──────── PASSAGE SHOWN ────────

I Really Want to Like Nextcloud
_Warning: PHP._
One of the most prominent applications that you will come up when looking in the self-hosted space is probably Nextcloud. Nextcloud touts itself as a file sharing service much like Dropbox or Google Drive, a series of productivity tools like calendars and contacts, an entire 365-like Office suite, and now even a chat platform. Trying very hard to advertise itself as a replacement to the Google Workplace or Microsoft's enterprise offerings for companies sceptical of the US and/or tech monopolies, Nextcloud is trying its hardest to be a smaller, friendlier alternative.
Naturally, being the self-hosting freak I am, I have been running Nextcloud probably since I first port forwarded my parents' router. I use it all the time for its file storage feature, and try to use its calendar and contact features as well. I really, really want to like Nextcloud, but it is such a mess. I can think of three major reasons why.
## Problem the First: Actually Installing It
Naturally, when running something, you want to have to install it. While I have not tried the newer options Nextcloud features on their website (prominently, this “AIO” setup that uses Docker), the main way I had to install it was manually. Being a PHP application (a **gigantic** red flag), the official documentation is extensive. Being extensive is both a blessing (depth for when things go wrong) and a curse (way too many things _can_ go wrong). Getting everything to work exactly as it should was what I remember as a gigantic pain, but eventually everything functions and I only run into sporadic issues caused by things like updates (I hate you, `php-fpm`).

────────

_STATED TASK A_: Transcribe everything in the Nextcloud post from "I Really Want" down to "smaller, friendlier alternative.", character for character.
_STATED TASK B_: List each thing the Nextcloud post says Nextcloud touts itself as.
_STATED TASK C_: Resume the Nextcloud post after its final sentence, keeping its voice and subject.

──────── DATA PROVIDED ────────

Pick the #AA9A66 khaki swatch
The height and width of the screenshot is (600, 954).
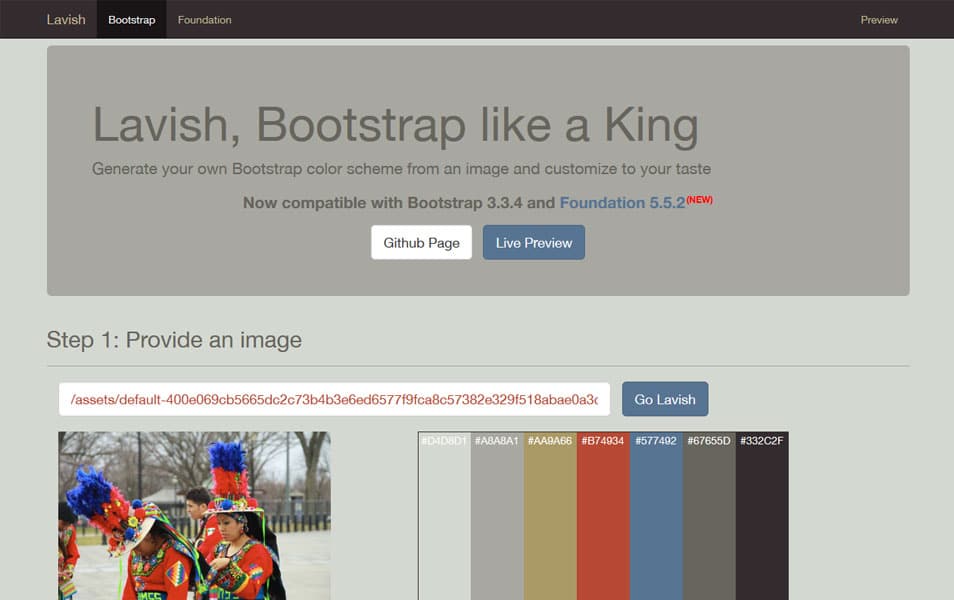coord(550,520)
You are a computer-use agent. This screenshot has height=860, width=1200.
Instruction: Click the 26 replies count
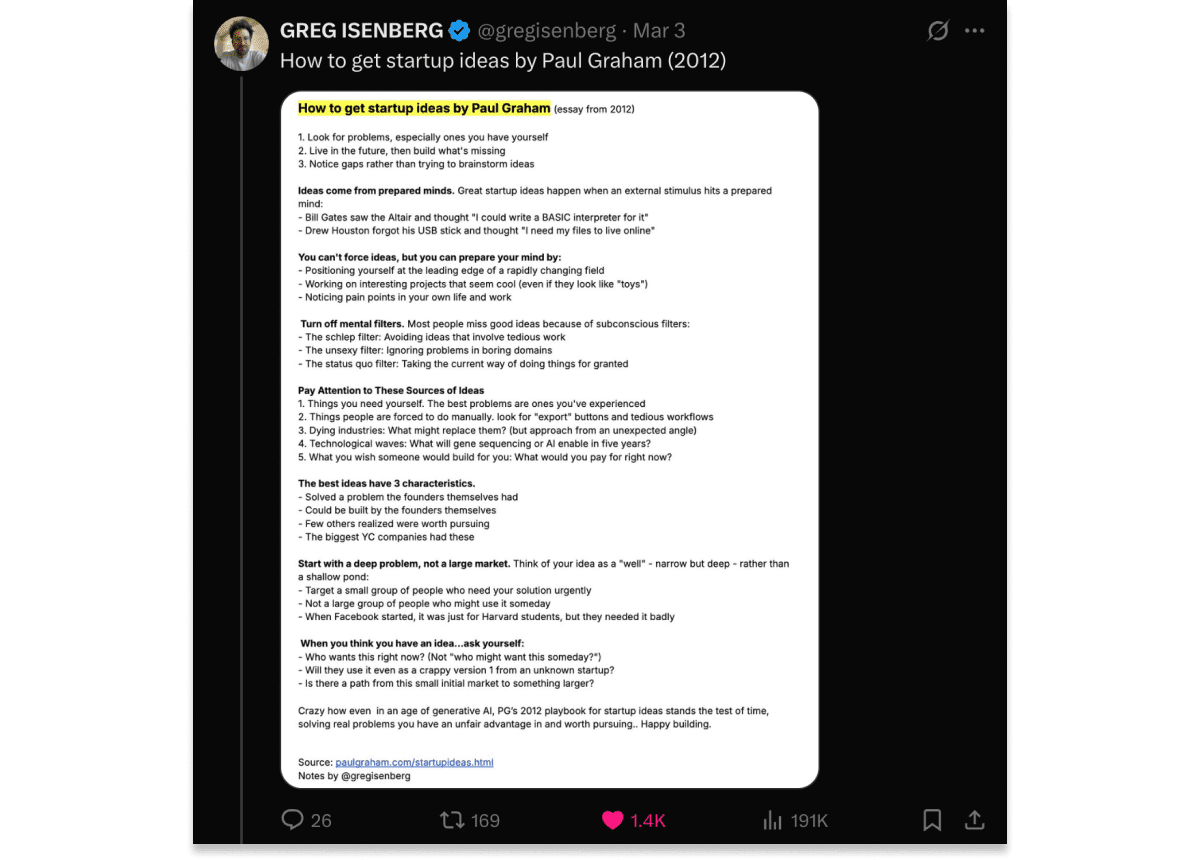pos(321,821)
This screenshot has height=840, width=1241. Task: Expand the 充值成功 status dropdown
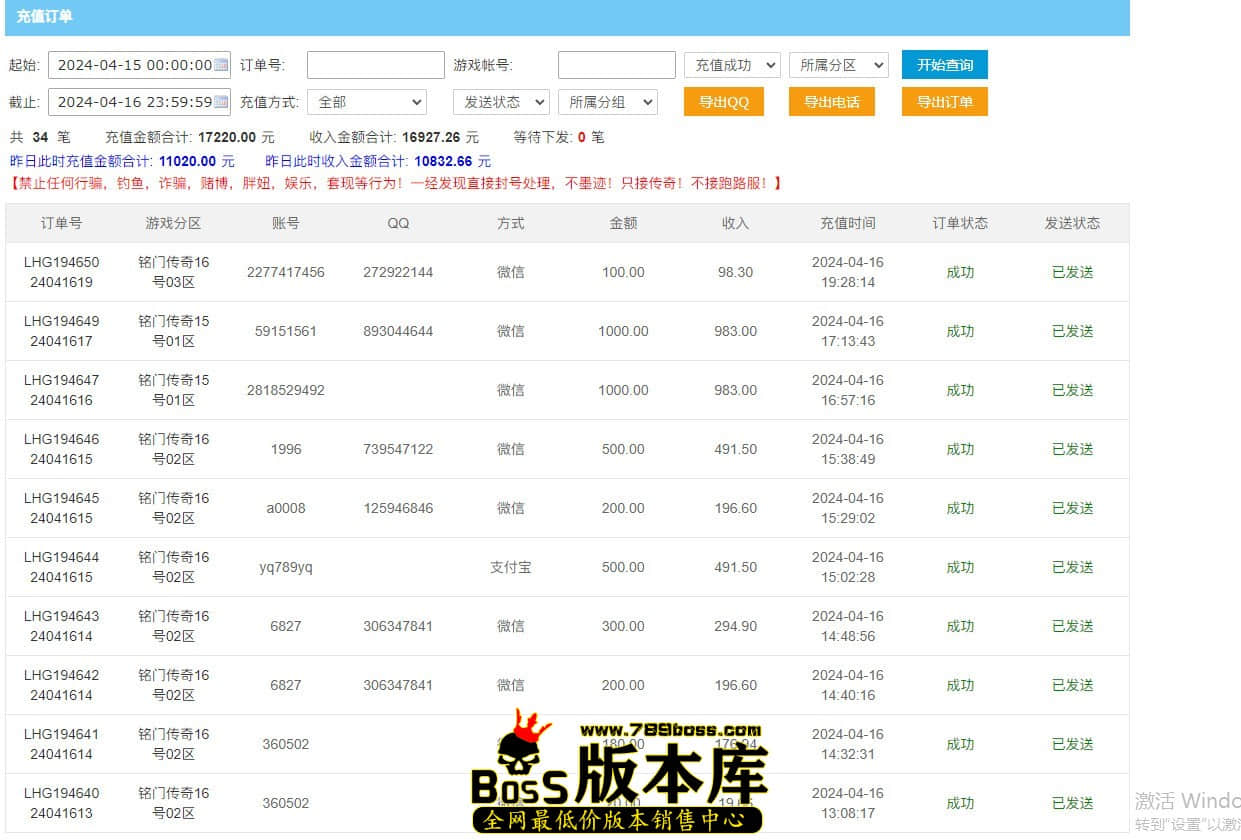tap(732, 65)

────────

_RIGHT ANSWER A_:
I Really Want to Like Nextcloud
_Warning: PHP._
One of the most prominent applications that you will come up when looking in the self-hosted space is probably Nextcloud. Nextcloud touts itself as a file sharing service much like Dropbox or Google Drive, a series of productivity tools like calendars and contacts, an entire 365-like Office suite, and now even a chat platform. Trying very hard to advertise itself as a replacement to the Google Workplace or Microsoft's enterprise offerings for companies sceptical of the US and/or tech monopolies, Nextcloud is trying its hardest to be a smaller, friendlier alternative.

_RIGHT ANSWER B_:
- A file sharing service much like Dropbox or Google Drive
- A series of productivity tools like calendars and contacts
- An entire 365-like Office suite
- A chat platform

_RIGHT ANSWER C_:
I decided to create a second Nextcloud server for a reason I have since forgotten (besides one being attached to my real name and the other one being attached to froth.zone), and I did not want to install everything manually again. I decided to use one of the Linux community's punching bags since this was on an Ubuntu server, the community provided snap. Surprisingly enough, it largely _just worked_. I even was able to set up S3-backend storage as well as setting up the push. I would probably never install `snap` on something other than Ubuntu, but for something as complicated as Nextcloud where you would need to configure PHP, MySQL/MariaDB, Redis, and Apache manually, having it bundled all in one sandboxed package was fine. Maybe the Docker-backed AIO situation is even easier, I plan on never installing Nextcloud again.
### Addendum: Frozen Snaps
For some bizarre reason, the Nextcloud snap decides after about 24 hours to freeze. The logs have never provided anything worthwhile so to fix it I just set up a `cron` job to restart the snap (something that is thankfully easy) once a day.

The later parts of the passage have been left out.